Platform London Dirty Work : Shell’s security spending in Nigeria and beyond (Briefing)

Report alleging that Total was a contributor to Shell’s security costs for its Bonny LNG joint venture activities. The report claims that Shell’s expenditure often formed part of regular payments to government forces in Nigeria during a period of intense conflict in the oil producing Niger Delta. Whilst the report focuses on Shell it states that the same issues and recommendations apply to other oil companies operating in Nigeria. The report addresses the wider social impacts of security spending in the region and links the funding of Nigerian armed forces to the perpetration of human rights abuses.

Total Madagascar

December 2011 Heinrich Boll Stiftung and Friends of the Earth Europe Locking up the Future : Unconventional Oil in Africa (Report)

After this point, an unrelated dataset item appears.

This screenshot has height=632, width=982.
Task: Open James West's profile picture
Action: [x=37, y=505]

Report claiming that under the terms of the production sharing contracts between Total and Madagascar, Madagascar is set to receive just 4% of the oil revenue derived from tar sands extraction projects after a proposed thirty-year commercial exploitation. It claims that there has been reluctance on the part of Total and other corporate and state actors to provide information and documentation for the project to civil society actors and that there are concerns about the fact that the local the population is extremely vulnerable and has little capacity or infrastructure to understand, negotiate or protect their rights.

Total – Nigéria

November 2011 Bankwatch Network, Corner House, Platform and others The reality behind EU “energy security” : the case of Nigeria (Report)

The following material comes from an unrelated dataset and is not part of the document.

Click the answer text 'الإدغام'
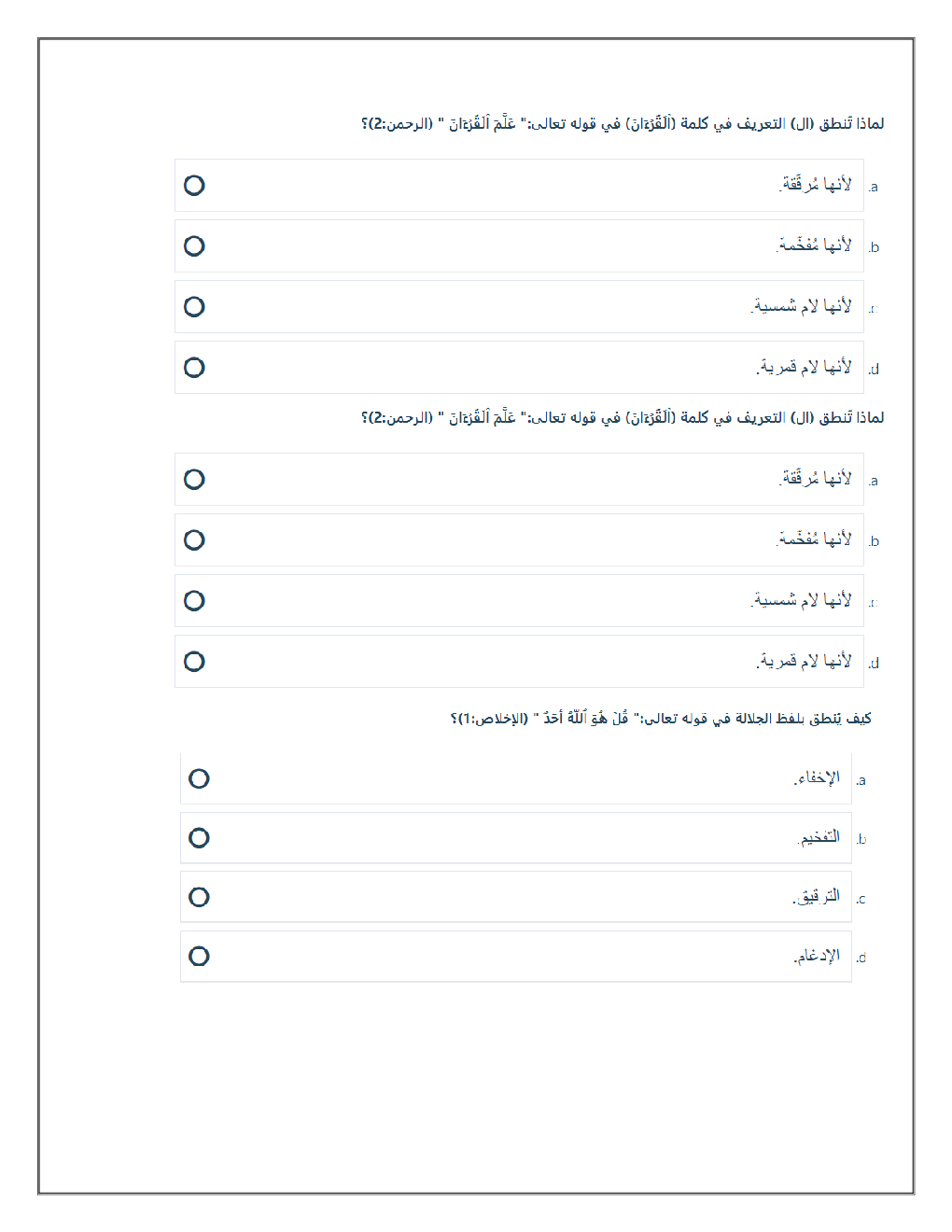Viewport: 952px width, 1232px height. tap(818, 957)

Report addressing, inter alia, Total’s alleged impact on the Egi community of 350,000 people in 17 villages in River State, Nigeria. It claims that the history of the relationship between Total and the Egi communities has been riven with conflict. The report alleges that repressive state actions have been directed at protesters against the company and that environmental pollution has compromised village livelihoods (dependent on fishing and farming) without bringing development. Total is alleged to have evicted villagers from their land by force after they refused to give it up in 2006, leaving them with no land to cultivate and no compensation. The report claims that Total operates in a highly divisive environment to which it has contributed by favouring some Egi groups over others, which has helped to divide the community and cause conflict.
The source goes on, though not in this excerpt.